Like Pip, my first most vivid and broad impression of the identity of things may as well have occurred in a marsh. On an inclement beach where the sky is broth and gusts of wind flare up like shameless hints. Similar to Pip, I might miss the big ideas. I’ll devise another layer to avoid what’s at stake. I care little for plot and prefer a lingering glow, and often flip back a few pages because I overlooked a crucial turn while half reading on the train, distracted by a group of French teenagers who are, by some chemical law or cultural precedent, cooler than I’ll ever be.

Increasingly, I find it hard to read on the train. My mind roams off the page, and no matter what novel I’m reading, I’ll angle instead for its less essential stories; the ones I raffle might spout hope or an image I can more readily hold on to. Like the burnt-cork mustaches Sonya and Natasha paint on their faces at Christmas; that they wear as costumes to the widow Melyukov’s party.
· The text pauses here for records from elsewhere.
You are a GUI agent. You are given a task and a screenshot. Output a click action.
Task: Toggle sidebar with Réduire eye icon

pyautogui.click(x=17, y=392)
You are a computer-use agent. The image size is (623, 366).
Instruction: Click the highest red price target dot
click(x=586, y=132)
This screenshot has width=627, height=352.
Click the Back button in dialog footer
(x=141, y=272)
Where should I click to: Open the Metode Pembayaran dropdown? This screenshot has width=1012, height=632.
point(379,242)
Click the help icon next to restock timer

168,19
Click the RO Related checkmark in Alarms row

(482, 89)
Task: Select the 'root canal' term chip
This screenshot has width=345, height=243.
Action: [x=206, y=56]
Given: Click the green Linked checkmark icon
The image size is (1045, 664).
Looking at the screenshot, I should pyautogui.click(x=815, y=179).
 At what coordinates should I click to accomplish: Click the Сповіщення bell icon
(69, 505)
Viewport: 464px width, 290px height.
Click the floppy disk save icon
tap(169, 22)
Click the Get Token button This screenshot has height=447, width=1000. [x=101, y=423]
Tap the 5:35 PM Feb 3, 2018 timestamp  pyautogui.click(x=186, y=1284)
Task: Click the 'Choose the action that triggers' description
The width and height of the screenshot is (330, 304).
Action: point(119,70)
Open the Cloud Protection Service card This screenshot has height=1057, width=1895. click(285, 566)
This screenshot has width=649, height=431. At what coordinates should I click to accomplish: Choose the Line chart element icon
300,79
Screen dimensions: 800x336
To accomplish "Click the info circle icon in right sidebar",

The burnt-cork mustaches that Sonya and Natasha don’t bother wiping off before bed, lying awake for a long time, as Tolstoy wrote, simply “talking about their happiness.” What comes to mind when I think of War and Peace is the moonlit sleigh ride on Christmas Eve. The frosty air. Sonya’s fur coat. The earth speeding past and the “magical kingdom” that Nikolai perceives. The kiss that smelled of burnt cork.

There are times when the degree to which I just don’t want to know manifests in, recently, overhearing a man on his phone say to whoever was on the other end, “There’s no proper way to say this.” The man was standing next to me on the corner of West Thirteenth, and because I couldn’t bear to overhear what his next words would be, I dashed across Seventh Avenue, leaving behind a perfectly warm patch of sunlight. As cars zoomed past between us, I looked back at him. He was not so much pacing but pivoting on the ball of his foot like someone who was now patiently at the mercy of another person’s reaction. I bought a small bag of grapes from a fruit stand and started eating them, tasting the filmy dirt-wax of unwashed grapes; pleased that I’ll never know what that man owned up to. That his privacy belonged to him was less an indication of my courtesy and more a combination of other factors. The mystery! Obviously. Judgment too stirs my imagination. It’s awful, but there’s nothing like arbitrary judgment to reposition how badly I might be feeling; how, briefly, a stranger’s drama can recirculate the air.